I can't solve these ones, they're tough!
Solve $\displaystyle \int {\frac{{\sqrt {\sqrt {x^4 + 1} - x^2 } }}
{{x^4 + 1}}\,dx}$
Evaluate $\displaystyle \int_0^1 {x\ln x\,dx}$
Thanks!
The definition of "tough" always has eluded me.
Frequent Definition: I don't know how to do it.
Occasional Definition: I can do it, but it takes too long and requires too much effort.
Pratical Definition: It can be done, but who would want to?
Reasonable Definition: I could spend a lot of time on this, using some way that I have concocted, but even if it works, there simply MUST be an easier way.
This leads me to ask two things:
1) Why have you been given these integrals? Are you REALLY expected to solve them in a closed form? Without a very specific hint, and with your missing he Integration by Parts on the second, it seems to me that the first is not reasonable. Do you have a specific hint?
2) Does one get to use numerical methods? Numbers are not evil. It's okay if that's what we have.
Here's a specific calculation in this case.

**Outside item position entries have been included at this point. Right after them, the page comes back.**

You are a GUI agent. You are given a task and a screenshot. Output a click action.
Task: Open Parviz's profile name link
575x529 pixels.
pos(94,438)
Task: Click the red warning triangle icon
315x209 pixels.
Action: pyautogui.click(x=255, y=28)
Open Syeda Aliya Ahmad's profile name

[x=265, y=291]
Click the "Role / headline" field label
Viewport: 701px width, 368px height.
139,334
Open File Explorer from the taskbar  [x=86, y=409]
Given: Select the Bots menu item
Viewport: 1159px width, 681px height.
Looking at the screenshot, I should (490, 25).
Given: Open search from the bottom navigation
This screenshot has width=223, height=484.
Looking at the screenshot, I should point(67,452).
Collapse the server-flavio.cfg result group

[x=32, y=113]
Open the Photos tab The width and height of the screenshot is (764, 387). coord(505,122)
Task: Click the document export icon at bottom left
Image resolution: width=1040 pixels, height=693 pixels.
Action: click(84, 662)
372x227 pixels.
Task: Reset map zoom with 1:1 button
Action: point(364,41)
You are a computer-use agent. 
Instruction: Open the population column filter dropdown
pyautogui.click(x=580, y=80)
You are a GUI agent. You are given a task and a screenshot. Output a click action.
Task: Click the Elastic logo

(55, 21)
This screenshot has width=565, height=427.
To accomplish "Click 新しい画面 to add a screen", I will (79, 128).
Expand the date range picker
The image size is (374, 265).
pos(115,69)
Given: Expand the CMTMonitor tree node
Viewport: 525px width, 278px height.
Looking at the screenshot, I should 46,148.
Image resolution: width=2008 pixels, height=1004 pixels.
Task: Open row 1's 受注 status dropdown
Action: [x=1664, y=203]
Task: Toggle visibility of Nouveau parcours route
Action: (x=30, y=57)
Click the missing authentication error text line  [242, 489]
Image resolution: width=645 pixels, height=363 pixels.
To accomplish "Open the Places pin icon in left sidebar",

$\displaystyle \ln x=\int_1^x\frac1u\,du.$ So,
$\displaystyle \int_0^1 {x\ln x\,dx} = - \int_0^1 {\int_x^1 {\frac{x}
{u}\,du} \,dx} = - \int_0^1 {\underbrace {\int_0^u {x\,dx} }_{\frac{1}
{2}u^2 }\frac{1}
{u}\,du} .$
The rest is routine, and the answer is $\displaystyle -\frac14.$
Even I'd like to take a more general case:
Let $\displaystyle m,n>0.$
Define $\displaystyle \int_0^1x^m\ln^nx\,dx.$
Make substitution $\displaystyle u=-\ln x$ which can be written as $\displaystyle x=e^{-u}\implies dx=-e^{-u}\,du,$ the integral becomes
$\displaystyle \int_0^1 {x^m \ln ^n x\,dx} = ( - 1)^n \int_0^\infty {e^{ - (m + 1)u} u^n \,du} .$
Define another substitution according to
$\displaystyle \alpha = (m + 1)u \implies u = \frac{\alpha }
{{m + 1}}\,\therefore \,du = \frac{1}
{{m + 1}}\,d\alpha ,$
$\displaystyle \int_0^1 {x^m \ln ^n x\,dx} = \frac{{( - 1)^n }}
{{(m + 1)^{n + 1} }}\int_0^\infty {e^{ - \alpha } \alpha ^n \,d\alpha } = \frac{{( - 1)^n n!}}
{{(m + 1)^{n + 1} }}.$
--
As for the first integral, set $\displaystyle x=\frac1u.$